■ EXTRAIT SOURCE
L’Organisation Internationale du Travail et les milieux chrétiens (1919-1969)

Texte

Depuis 1926, le Bureau International du Travail, secrétariat de l’Organisation Internationale du Travail, organisation du système de la Société des Nations puis agence des Nations Unies, possède parmi son personnel un prêtre jésuite. Dans le même temps, est mise en exergue depuis 1919 une proximité entre la doctrine sociale de l’Église et les idées du protestantisme social, d’une part, et les clauses ouvrières qui forment la base du programme de l’OIT d’autre part.

Partant de ce double constat, il s’est agi d’expliquer à travers cette thèse pour quelles raisons cette convergence pouvait être mise en évidence et de quelle manière les milieux chrétiens – catholiques et protestants – avaient participé à l’action de l’OIT. Il fallait également analyser quelle fraction des acteurs chrétiens était particulièrement en relation avec l’OIT. Enfin, il était également essentiel d’expliquer quel intérêt l’OIT avait eu à développer de manière volontaire ses relations avec les milieux chrétiens. Par milieux chrétiens, étaient considérés d’abord les Églises, puis les organisations se réclamant explicitement du christianisme, soit par leur nom, soit par leur déclaration de principes, et enfin, dans une moindre mesure, les personnalités catholiques et protestantes en relations avec le BIT. La période étudiée débutait en 1919, avec la création de l’OIT, pour se terminer à la fin des années 1960, notamment avec la visite du Pape Paul VI à la Conférence Internationale du Travail le 10 juin 1969. Cette recherche a bénéficié d’une historiographie renouvelée à la fois par l’apport de la sociohistoire de l’action publique, de l’intérêt porté à l’OIT et aux acteurs non-étatiques en histoire des relations internationales et d’une histoire religieuse ouverte aux questionnements transnationaux. Elle s’est appuyée sur de nombreuses sources : archives du BIT, du Saint-Siège, d’organisations et de personnalités chrétiennes internationales, françaises, suisses, américaines, belges, italiennes, néerlandaises.

Ce travail a d’abord montré que la représentation d’acteurs religieux au sein de l’OIT et la convergence avec les doctrines sociales chrétiennes s’appréciait sur un temps plus long, en remontant aux origines du mouvement en faveur d’une législation internationale du travail. Les acteurs chrétiens occupent en effet une place significative au sein de la nébuleuse réformatrice et des congrès qui donnent naissance à l’Association Internationale pour la Protection Légale des Travailleurs. Ils sont également présents au sein de certaines sections nationales de celle-ci et le Saint-Siège est invité à partir de 1900 dans ses assemblées générales. Par contraste, leur représentation au sein des organes de l’OIT, à partir de 1919, est perçue comme insuffisante. Elle est, de fait, liée à une certaine logique numérique – le rapport de force étant largement défavorable aux acteurs chrétiens – mais amplifiée par l’adoption du système tripartite – associant des représentants des gouvernements, des syndicats et des organisations patronales – donnant la priorité aux organisations les plus représentatives de chaque groupe, sur une base nationale.

■ CONSIGNE ÉCRITE A
D'après l'extrait sur l'OIT et les milieux chrétiens, à quelle date le pape Paul VI a-t-il visité la Conférence internationale du travail ?

(Entrées de pointage de mots et d'éléments)
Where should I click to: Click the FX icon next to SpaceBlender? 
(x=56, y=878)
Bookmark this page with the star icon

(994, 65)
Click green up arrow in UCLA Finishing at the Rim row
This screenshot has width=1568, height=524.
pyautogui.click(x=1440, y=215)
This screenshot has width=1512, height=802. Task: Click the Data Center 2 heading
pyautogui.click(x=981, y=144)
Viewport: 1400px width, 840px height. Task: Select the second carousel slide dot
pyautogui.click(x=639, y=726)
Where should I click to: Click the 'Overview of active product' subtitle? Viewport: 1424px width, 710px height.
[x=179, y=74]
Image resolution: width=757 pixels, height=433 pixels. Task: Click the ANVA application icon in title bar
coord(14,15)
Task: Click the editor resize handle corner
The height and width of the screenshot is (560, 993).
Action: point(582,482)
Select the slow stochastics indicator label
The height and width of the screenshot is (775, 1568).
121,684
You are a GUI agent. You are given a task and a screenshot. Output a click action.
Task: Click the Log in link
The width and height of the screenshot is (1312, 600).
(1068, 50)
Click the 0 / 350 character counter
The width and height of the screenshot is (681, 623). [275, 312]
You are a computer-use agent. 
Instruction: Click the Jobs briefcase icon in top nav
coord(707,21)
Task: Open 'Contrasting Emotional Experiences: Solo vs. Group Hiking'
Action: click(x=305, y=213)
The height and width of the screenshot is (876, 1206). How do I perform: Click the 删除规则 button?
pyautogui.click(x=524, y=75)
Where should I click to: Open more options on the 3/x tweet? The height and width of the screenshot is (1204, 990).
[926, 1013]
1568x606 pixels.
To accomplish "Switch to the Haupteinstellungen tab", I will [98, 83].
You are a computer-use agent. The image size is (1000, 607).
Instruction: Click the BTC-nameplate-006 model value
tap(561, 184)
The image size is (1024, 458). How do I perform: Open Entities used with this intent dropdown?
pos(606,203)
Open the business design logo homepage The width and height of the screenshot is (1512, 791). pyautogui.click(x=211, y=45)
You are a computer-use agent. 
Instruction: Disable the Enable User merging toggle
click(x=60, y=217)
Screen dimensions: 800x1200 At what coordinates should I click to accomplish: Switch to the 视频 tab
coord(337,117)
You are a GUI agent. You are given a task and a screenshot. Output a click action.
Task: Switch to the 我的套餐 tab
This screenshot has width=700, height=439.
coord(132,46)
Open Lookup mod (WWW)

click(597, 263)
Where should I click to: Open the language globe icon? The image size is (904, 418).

■ CONSIGNE ÉCRITE B
Reprenez toutes les lignes des entrées, sans en omettre aucune, depuis celle qui contient « You are a computer-use agent. The » jusqu'à la fin des entrées, les deux bornes comprises. Décalez de -5 chaque coordonnée donnée dans les réponses.

■ RÉPONSE À LA CONSIGNE A
Le 10 juin 1969.

■ RÉPONSE À LA CONSIGNE B
You are a computer-use agent. The image size is (1000, 607).
Instruction: Click the BTC-nameplate-006 model value
tap(556, 179)
The image size is (1024, 458). How do I perform: Open Entities used with this intent dropdown?
pos(601,198)
Open the business design logo homepage The width and height of the screenshot is (1512, 791). pyautogui.click(x=206, y=40)
You are a computer-use agent. 
Instruction: Disable the Enable User merging toggle
click(x=55, y=212)
Screen dimensions: 800x1200 At what coordinates should I click to accomplish: Switch to the 视频 tab
coord(332,112)
You are a GUI agent. You are given a task and a screenshot. Output a click action.
Task: Switch to the 我的套餐 tab
This screenshot has width=700, height=439.
coord(127,41)
Open Lookup mod (WWW)

click(592, 258)
Where should I click to: Open the language globe icon? The image size is (904, 418).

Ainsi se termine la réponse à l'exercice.